Allocated and already probably hunted to extinction except for the outer provinces. This whiskey will probably be trading for stupid money on the grey market fairly quickly among the vapid, vulgar, and taste-challenged wankers that engage in such markets,.. Yes, it is going to be rare and sought after, but for the money, one could buy a couple of 12-Year-old and barrel-proof Elijah Craig releases and actually enjoy them in a glass or as cocktails.
Appearance: Honey yellow with some red notes to it, On swirling it leaves a nice oily ( if not overly thick ) coat on the glass. Legs form slowly and thinner than some. Clear, honeyed appearance overall.
First Impression: A bit spirity out of the gate on the first pour then settles down a bit.Subtle corn and wheat notes – almost an almond or subdued marzipan note, a touch of grassiness and cereal makes it way through. Corn, followed by the unmistakable high notes of wheat and barley malt chiming in last. A deeper slightly woody and fatty note compared to the last ( younger) release.
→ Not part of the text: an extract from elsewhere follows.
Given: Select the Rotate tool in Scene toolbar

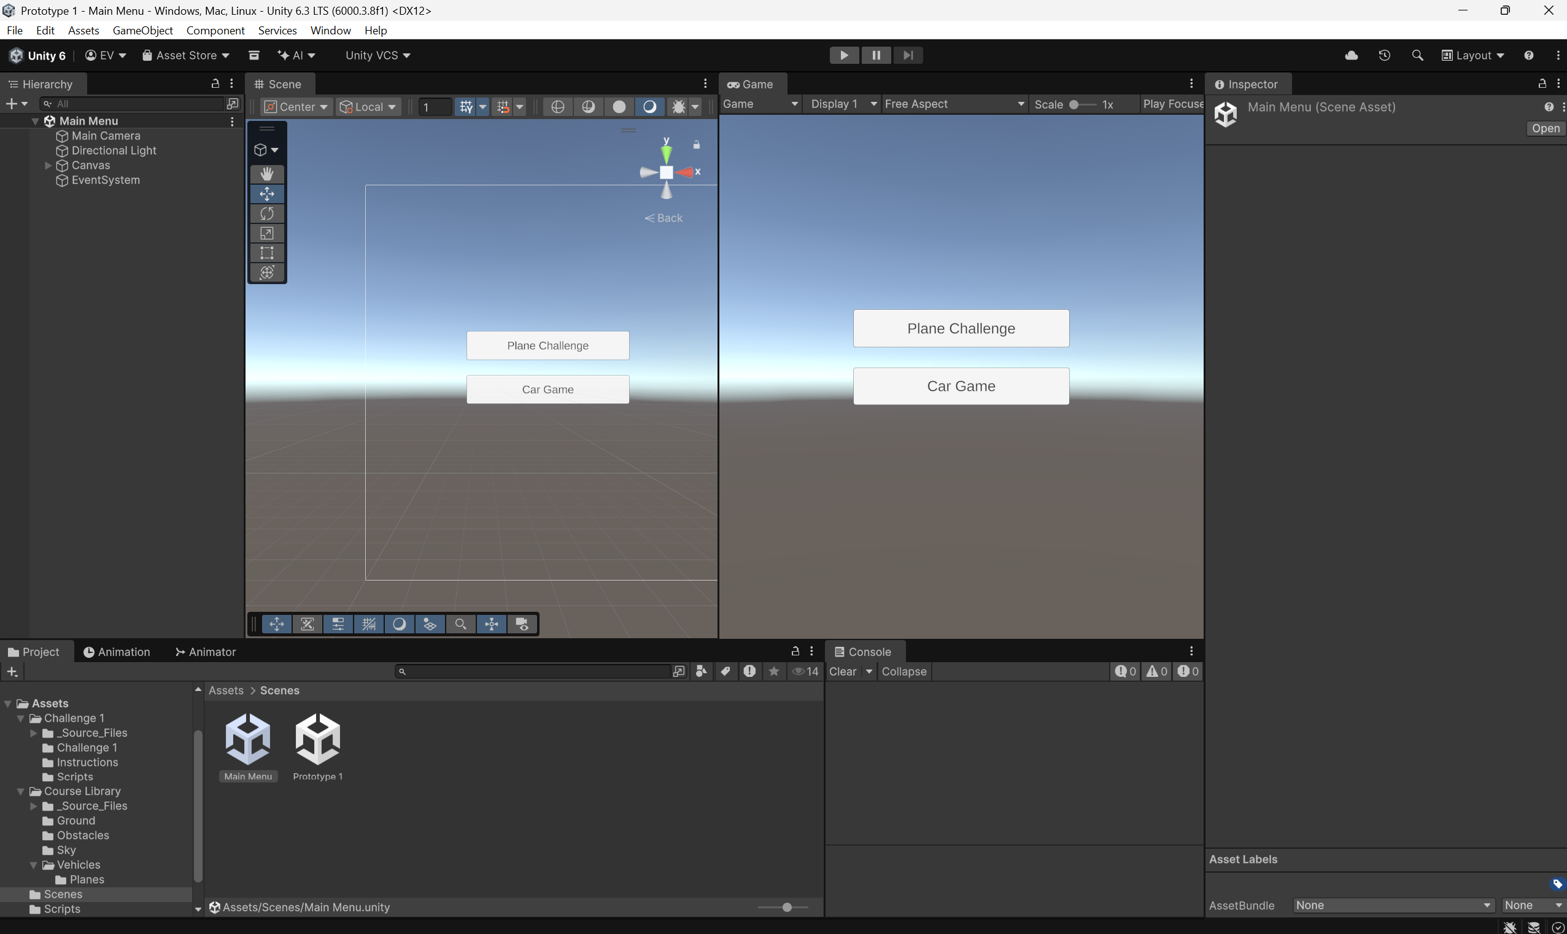Looking at the screenshot, I should (x=267, y=213).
Taste: Corn, wheat, barley, followed up with an oak char and tobacco dryness. A light to medium body with a more austere and dry entry than previous releases. It coats the tongue to deliver a sweet grain malt with a rapid follow-up of spice and drying almost charcoal note. The whiskey then retreats to leave a pleasant glow and slightly long finish that is first a touch sweet then drying again to a woody, alkaline, mild tobacco fade.
Drinks: At $185 MSRP (never mind the Grey Market price) I would not use it for cocktails. Yes it is subtle and spare, but you could use cheaper and slightly more assertive instead
Bottle: Did not receive the production bottle so cannot comment.
Other: Goes well with a lighter cigar, say a corona or smaller Ashton.
Final Thoughts: A delicate but spicy expression of a bourbon with some pleasant edges to it. Plenty of spice and pepper for those who like that along with a dose of barrel char. Frankly, though it tastes and finishes a bit tired and overdone. A bit too old and spare, not as complex as it could be. Frankly, it would have benefited from soft white winter wheat for a better mouthfeel too.
Website: HeavenHilldistillery.com This is a direct link to the Old Fitzgerald pages. If you back up you can see all their brands – which are quite a few!
Both this link and the other pages have a plethora of information and photos. Well laid out and fast loading. Heaven Hill has one of the easier-to-navigate and visually pleasing websites in the industry.